• _Data lines_
^^^^^^^^^^^^^^^^

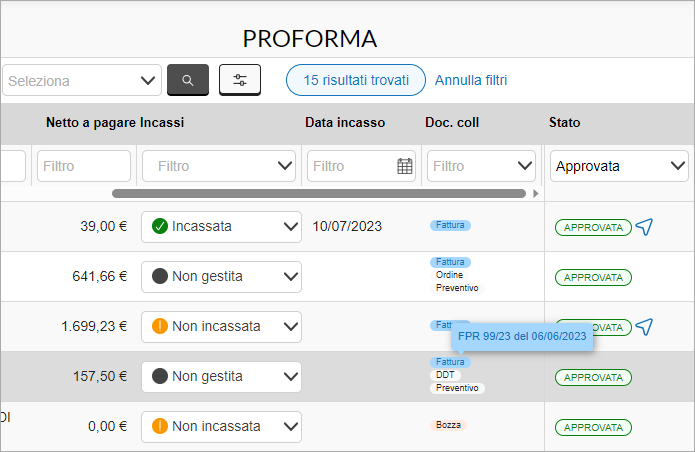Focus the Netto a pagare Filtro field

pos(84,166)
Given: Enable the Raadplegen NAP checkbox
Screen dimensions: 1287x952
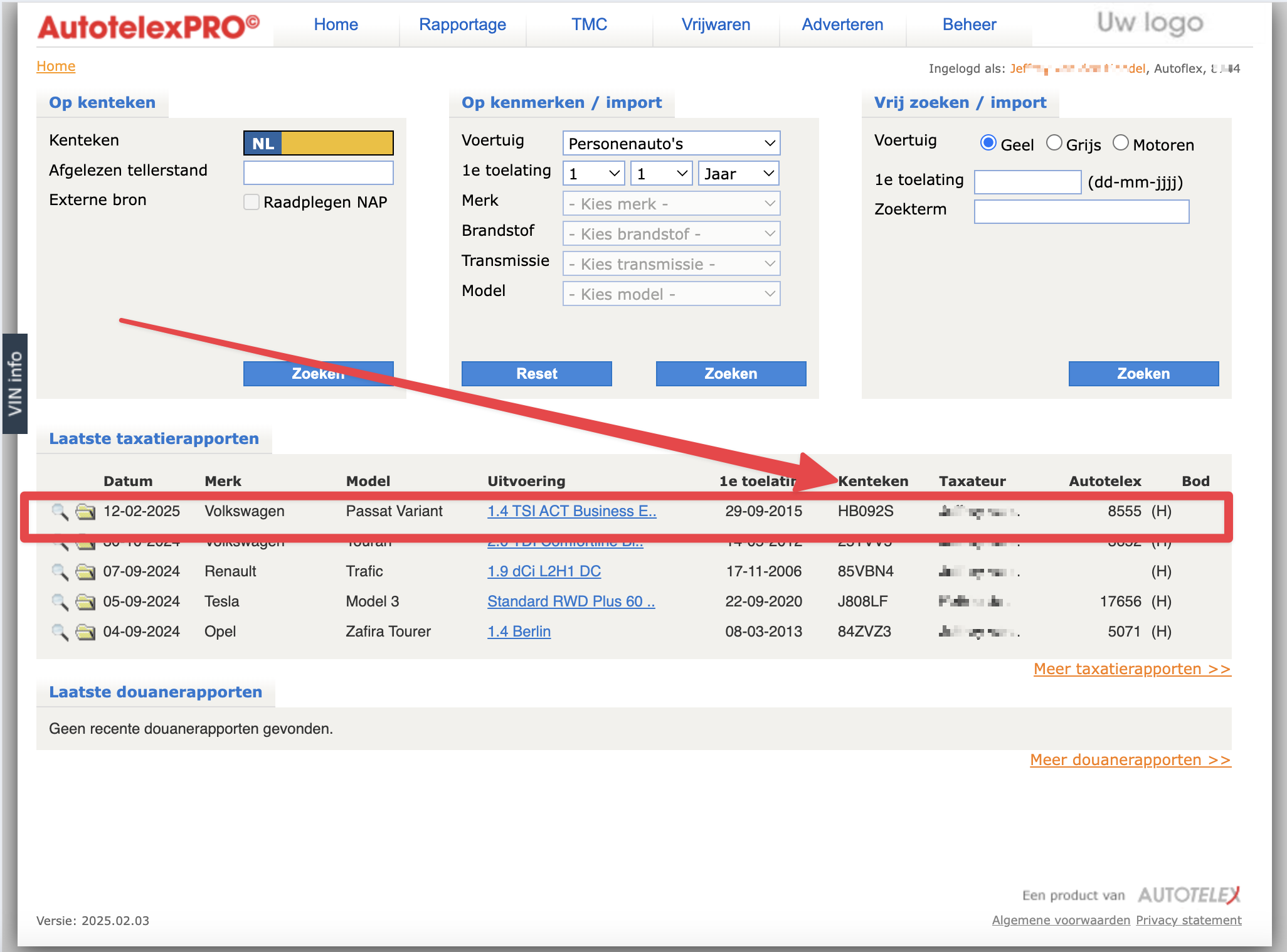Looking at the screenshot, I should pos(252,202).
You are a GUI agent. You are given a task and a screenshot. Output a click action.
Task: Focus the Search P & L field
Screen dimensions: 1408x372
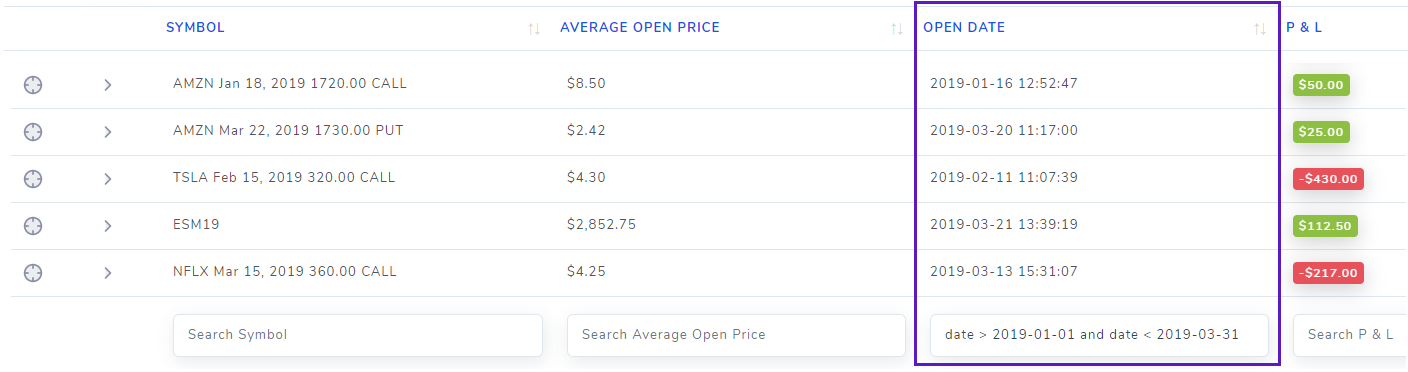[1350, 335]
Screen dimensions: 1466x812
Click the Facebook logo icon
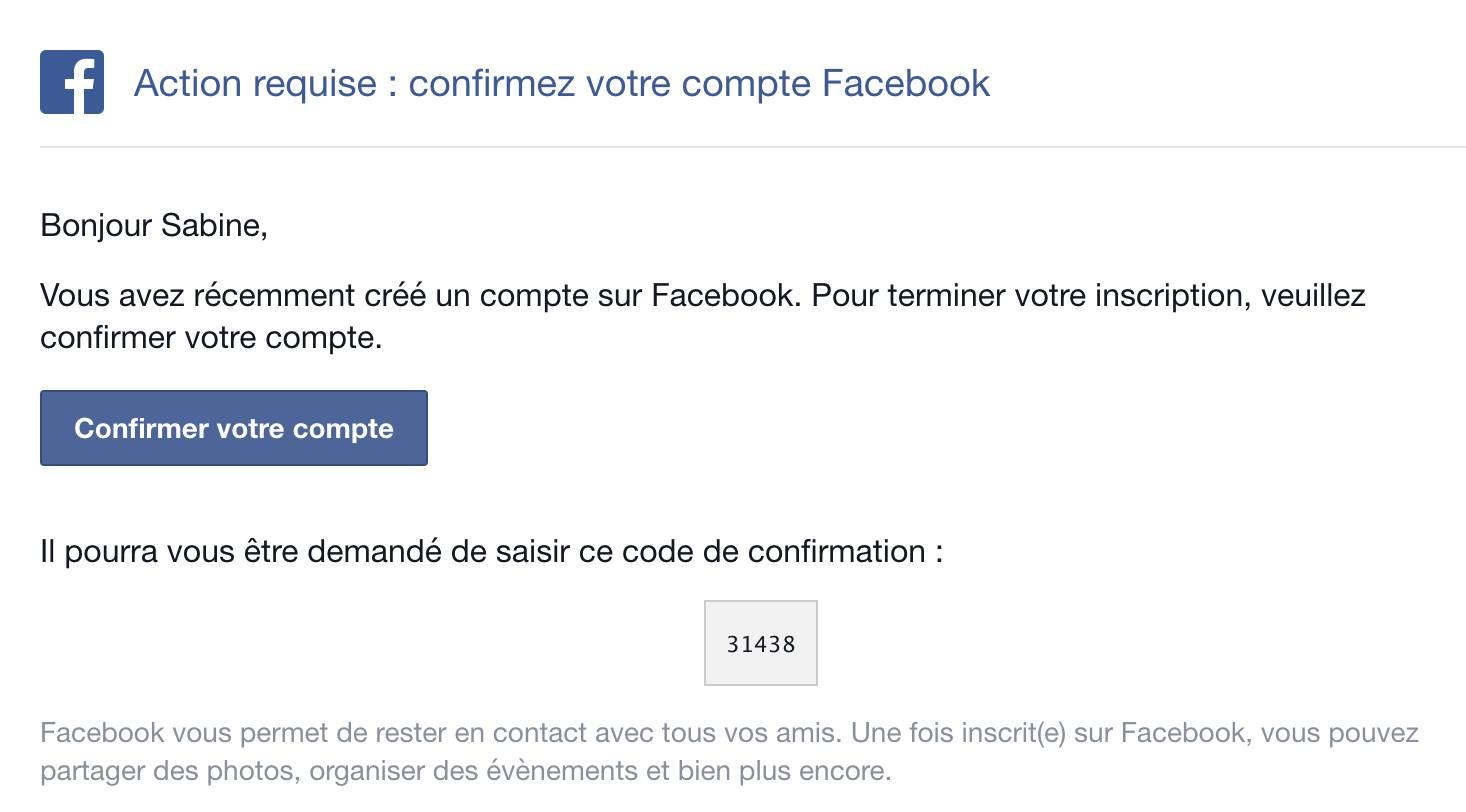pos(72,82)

^^^^^^^^^^^^^^^^

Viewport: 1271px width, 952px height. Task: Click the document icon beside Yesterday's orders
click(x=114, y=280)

^^^^^^^^^^^^^^^^

• _Task directions_
Output everything in the records from the line containing "Given: Enable the Raadplegen NAP checkbox" down to the line containing "Looking at the", both lines included, exactly as they appear, with the pictures left out.

• _Result below_
Given: Enable the Raadplegen NAP checkbox
Screen dimensions: 1287x952
Looking at the screenshot, I should pos(252,202).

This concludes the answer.